Cytochrom enzymes including CYP2CA and CYP3A4 are very important superfamily of biotransformation enzymes that are involved in oxidative metabolism of a wide variety of endogenous and exogenous compounds such as drugs. Numerous people in many countries have taken ginseng or its derived products, however, little is known about the interactions between ginseng and prescription drugs. Therefore, it is necessary to evaluate whether ginseng and its active components exhibit the potential to exert influence on metabolic enzymes. Thus, it is meaningful to explore the relationship between PPT and P450 enzymes. Actually, the complex relationship among PPT, biomarkers, targets and metabolic pathways were found based on metabolomics study combined with network pharmacology study. That is, some metabolites had been re-regulated after PPT binding to CYP3A4 and CYP2CA. Just as shown in
Figure 10, PPT could indirectly regulate the metabolites such as linoleic acid and 12,13-EpOME by acting on the CYP2CA and CYP3A4. Although we did not perform the CYP induction assays, but previous studies showed that PPT exhibited moderate inhibition against CYP2C9 with an IC50 of 33.7 ± 2.7 μM, and inhibitory effect against CYP3A4 with an IC50 of 7.1 ± 0.9 μM [
57]. The activity of cytochrome P450 enzymes generated reactive metabolites and free radicals which in turn bind to macromolecules, caused membrane lipid peroxidation, and increased cellular toxicity. PPT might also inhibit the activities of cytochrome P450 enzymes in order to attain dynamic homeostasis and reduce cellular toxicity [
58].
Taken together, the three key target genes play important roles in the occurrence and development of gastric ulcer. Molecular docking also verified the high affinities of PPT with these key targets, while CYP3A4/PPT has the lowest binding energy.
Our findings showed that PPT could exert anti-GU effect similar to that of omeprazol. Though they showed similar effect, the mechanism of them were not the same. Omeprazol is belonging to proton pump inhibitors (PPIs), which could inhibit H+, K+-ATPase (proton pump), reduce the H+ secretion by parietal cells, effectively decrease gastric acid secretion and exert anti-GU effect. As for PPT, our study based on integrated metabolomics and network pharmacology showed that PPT could play a therapeutic effect on GU by regulating three key targets, 16 biomarkers and 3 metabolomic pathways. Both PPT and omeprazol showed good anti-GU effect, so they may be used together in patients. Though the mechanism of PPT and omeprazol were different, it is not sure whether there would be some potentially drug interactions after combination of them. Ginsenosides always showed synergistic effect by increasing efficacy and decreasing toxicity when combined with other drugs.

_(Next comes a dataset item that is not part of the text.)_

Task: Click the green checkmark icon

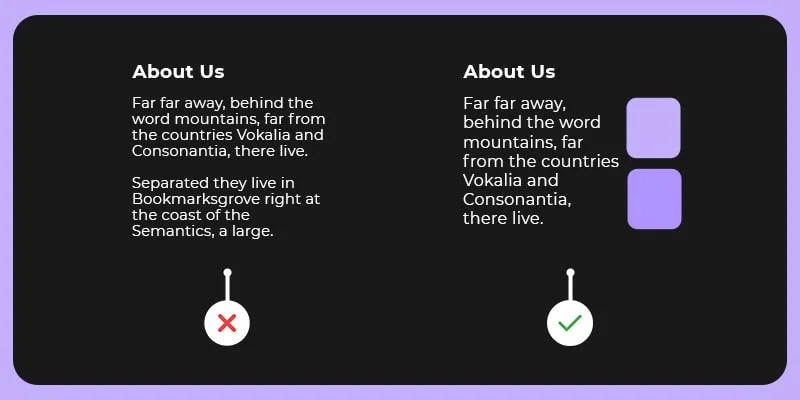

For example, ginsenoside Rg3 can enhance drug efficacy and reduce drug-induced toxicity when used together with first-line chemotherapy drugs in clinical [
59], ginsenoside compound K could enhance the efficacy of cisplatin in lung cancer cells with low toxicity and minimal side effects [
60]. So we speculated that PPT may increase efficacy and decrease toxicity when combined with omeprazol against GU, which would be studied further in the future.
However, we are aware that our research may have some limitations. For instance, it would have been better if the experiments had been set up as days 1, 3, 5 and 7 and the data had been collected on each of these days. Future studies could improve the experimental design and collect time-course data.